EXERCISE BRIEF
The lines below must be transcribed exactly as given, with the images removed.

### PROVIDED RECORDS ###

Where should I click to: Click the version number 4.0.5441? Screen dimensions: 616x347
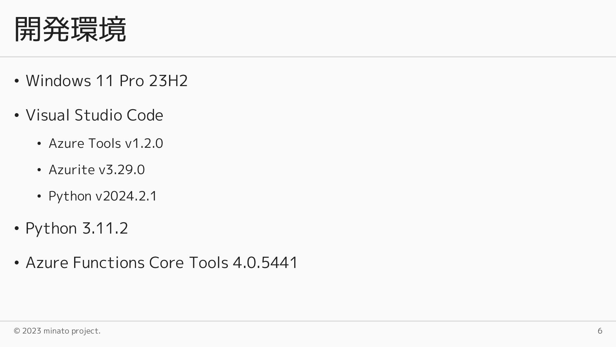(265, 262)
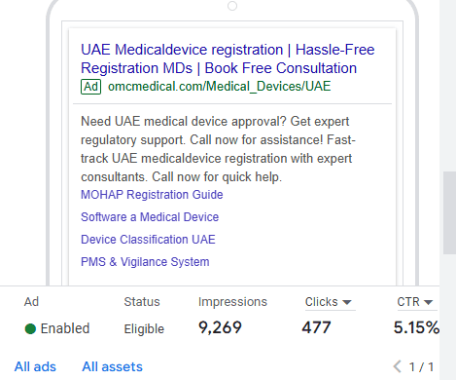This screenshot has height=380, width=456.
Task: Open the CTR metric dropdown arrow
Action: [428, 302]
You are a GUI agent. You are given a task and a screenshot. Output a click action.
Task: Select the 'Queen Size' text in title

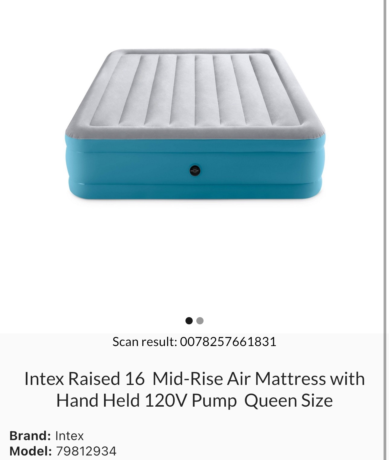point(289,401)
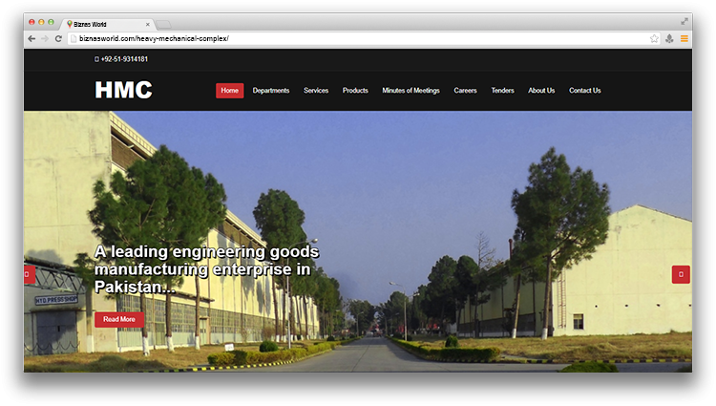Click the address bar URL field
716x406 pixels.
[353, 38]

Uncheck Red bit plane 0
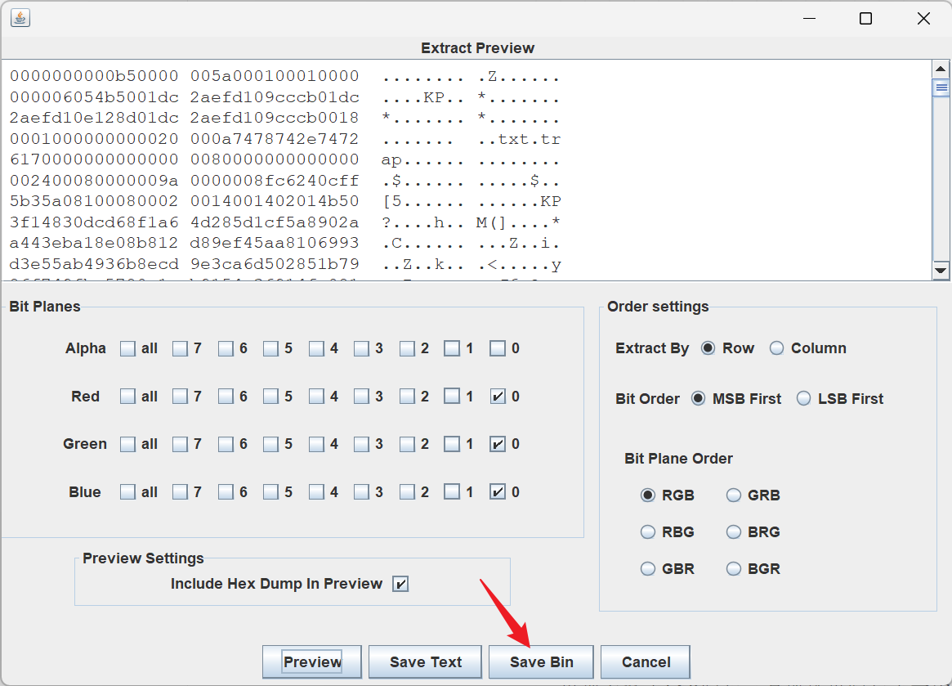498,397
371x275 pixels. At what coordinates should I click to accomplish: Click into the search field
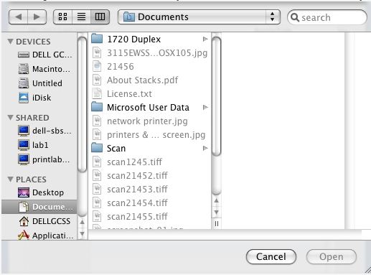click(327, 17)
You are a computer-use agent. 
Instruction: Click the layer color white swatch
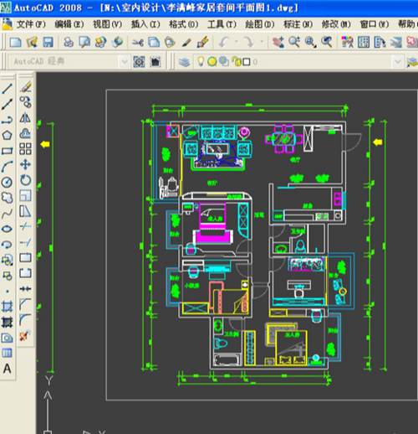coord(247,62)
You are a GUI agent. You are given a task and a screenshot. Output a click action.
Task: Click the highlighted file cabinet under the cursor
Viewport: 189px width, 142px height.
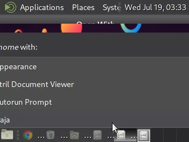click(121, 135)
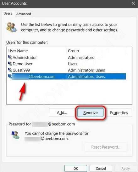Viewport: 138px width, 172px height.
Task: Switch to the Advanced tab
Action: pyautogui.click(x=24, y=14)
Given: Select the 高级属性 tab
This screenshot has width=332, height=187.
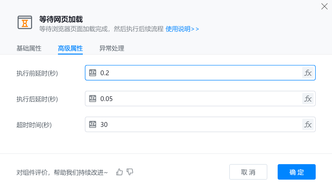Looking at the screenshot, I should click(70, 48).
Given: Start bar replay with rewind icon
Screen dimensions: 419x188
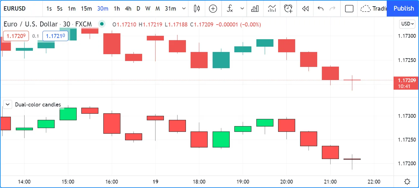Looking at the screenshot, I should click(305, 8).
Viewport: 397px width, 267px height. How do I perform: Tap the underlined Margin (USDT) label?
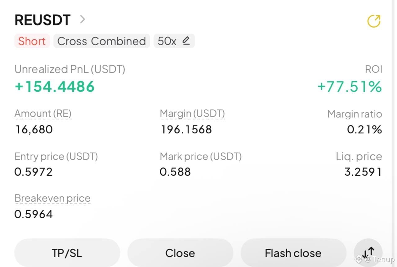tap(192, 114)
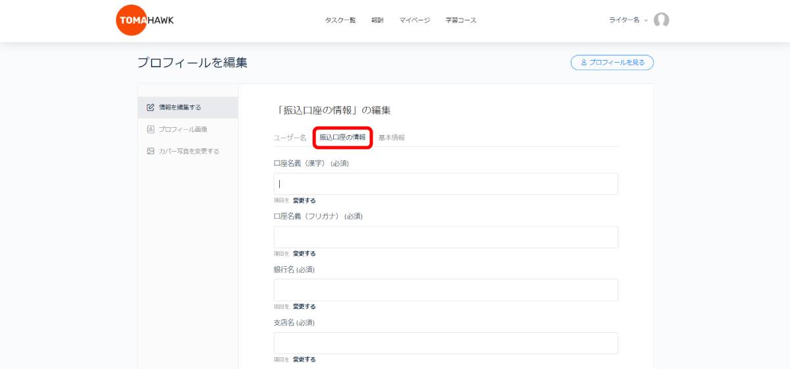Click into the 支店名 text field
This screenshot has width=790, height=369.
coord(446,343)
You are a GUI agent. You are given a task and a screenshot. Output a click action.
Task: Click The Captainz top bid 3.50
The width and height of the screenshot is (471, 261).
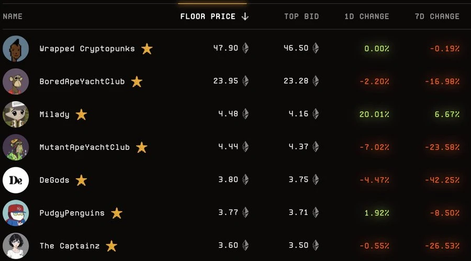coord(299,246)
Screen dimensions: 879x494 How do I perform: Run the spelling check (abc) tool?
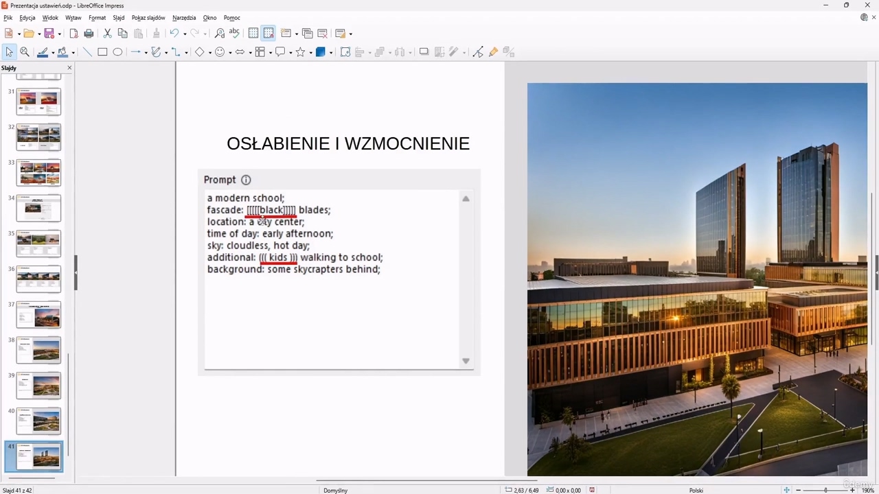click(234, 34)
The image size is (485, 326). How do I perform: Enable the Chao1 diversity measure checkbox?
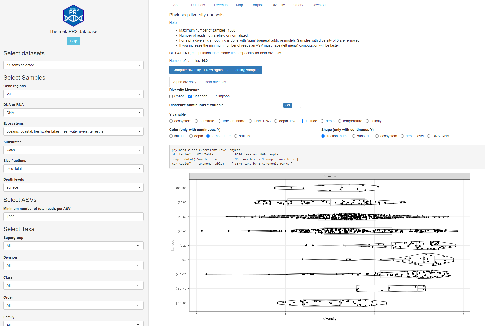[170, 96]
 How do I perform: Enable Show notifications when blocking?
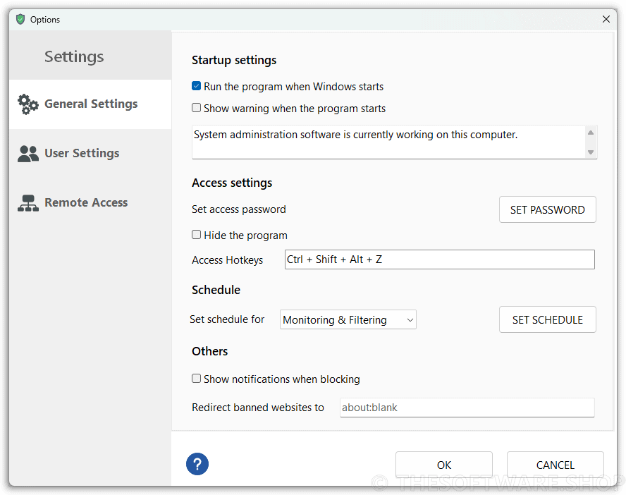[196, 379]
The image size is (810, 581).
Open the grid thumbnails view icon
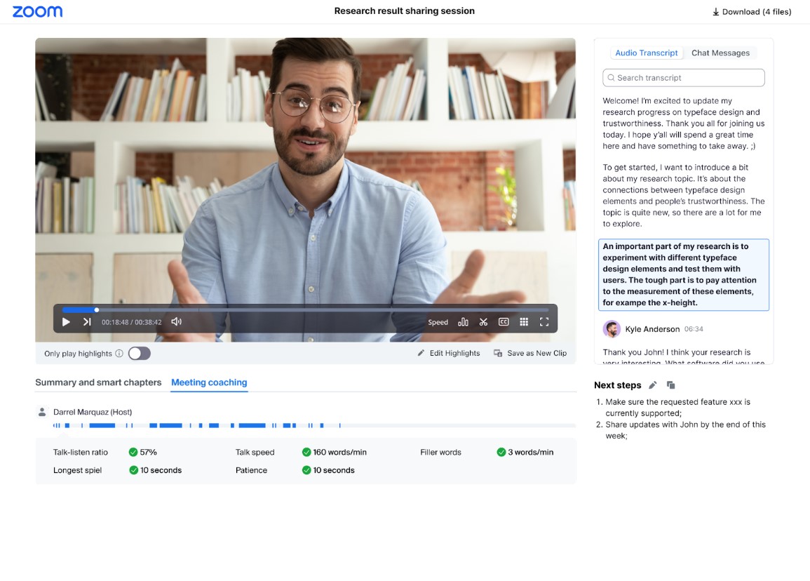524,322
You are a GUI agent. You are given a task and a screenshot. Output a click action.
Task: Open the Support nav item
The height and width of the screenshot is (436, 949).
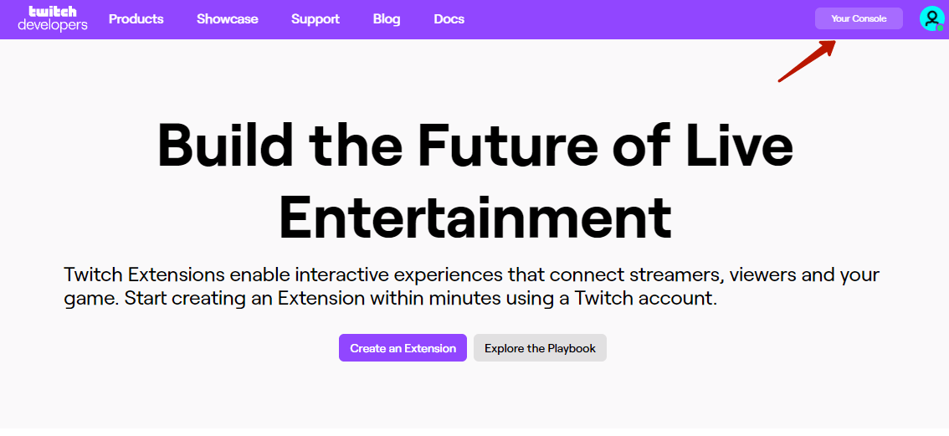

###

EXERCISE OUTPUT
Where should I click to: Click the version number 4.0.5441? Screen dimensions: 616x347
(265, 262)
This screenshot has height=380, width=456.
Task: Open the CTR metric dropdown arrow
Action: [428, 302]
You are a GUI agent. You are given a task and a screenshot. Output a click action.
Task: Select the 'Queen Size' text in title

point(289,401)
Click the address bar URL field
716x406 pixels.
[353, 38]

Uncheck Red bit plane 0
498,397
371x275 pixels. At what coordinates should I click to accomplish: Click into the search field
click(327, 17)
You are a computer-use agent. 
Instruction: Click the layer color white swatch
coord(247,62)
You are a GUI agent. You are given a task and a screenshot. Output a click action.
Task: Click the highlighted file cabinet under the cursor
Viewport: 189px width, 142px height.
click(121, 135)
Viewport: 138px width, 172px height.
Task: Switch to the Advanced tab
Action: pyautogui.click(x=24, y=14)
Given: Select the 高级属性 tab
This screenshot has width=332, height=187.
Looking at the screenshot, I should click(70, 48).
Given: Start bar replay with rewind icon
Screen dimensions: 419x188
Looking at the screenshot, I should click(305, 8).
Viewport: 397px width, 267px height. How do I perform: Tap the underlined Margin (USDT) label?
tap(192, 114)
Click into the 支店名 text field
This screenshot has width=790, height=369.
coord(446,343)
You are a GUI agent. You are given a task and a screenshot. Output a click action.
Task: Click The Captainz top bid 3.50
The width and height of the screenshot is (471, 261).
coord(299,246)
Screen dimensions: 879x494 How do I perform: Run the spelling check (abc) tool?
click(234, 34)
The image size is (485, 326). How do I perform: Enable the Chao1 diversity measure checkbox?
[170, 96]
 How do I perform: Enable Show notifications when blocking?
[196, 379]
The image size is (810, 581).
Open the grid thumbnails view icon
524,322
You are a GUI agent. You are given a task and a screenshot. Output a click action.
Task: Open the Support nav item
The height and width of the screenshot is (436, 949).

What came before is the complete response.